Information shown

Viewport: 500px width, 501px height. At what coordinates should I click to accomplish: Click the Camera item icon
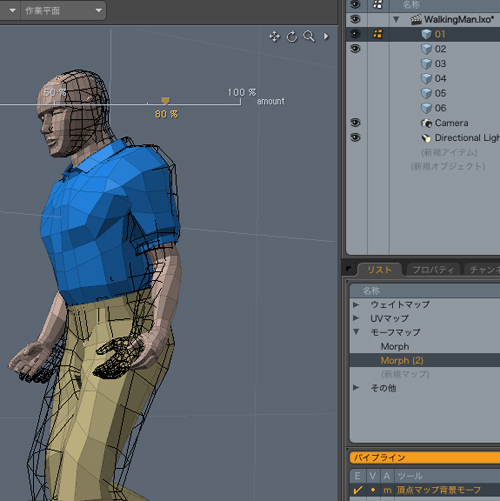pos(426,123)
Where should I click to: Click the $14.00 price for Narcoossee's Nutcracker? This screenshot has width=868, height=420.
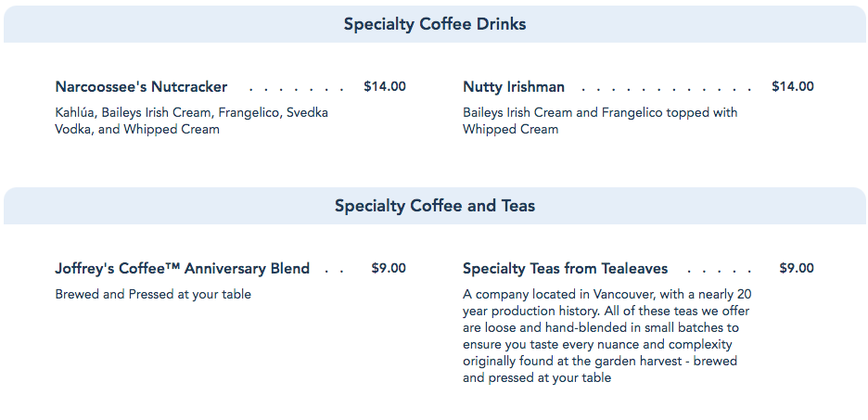[384, 87]
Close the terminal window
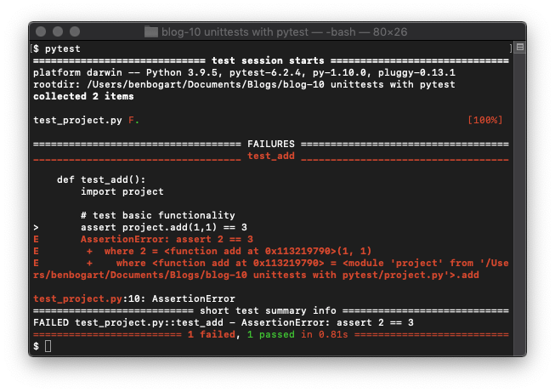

Your assignment
Transcribe exactly, and only, the lines from the one with "Where should I" through the final line of the data above. The pictures stay out.

Reply
Where should I click to: Click the $14.00 price for Narcoossee's Nutcracker? This screenshot has width=868, height=420.
[384, 87]
Close the terminal window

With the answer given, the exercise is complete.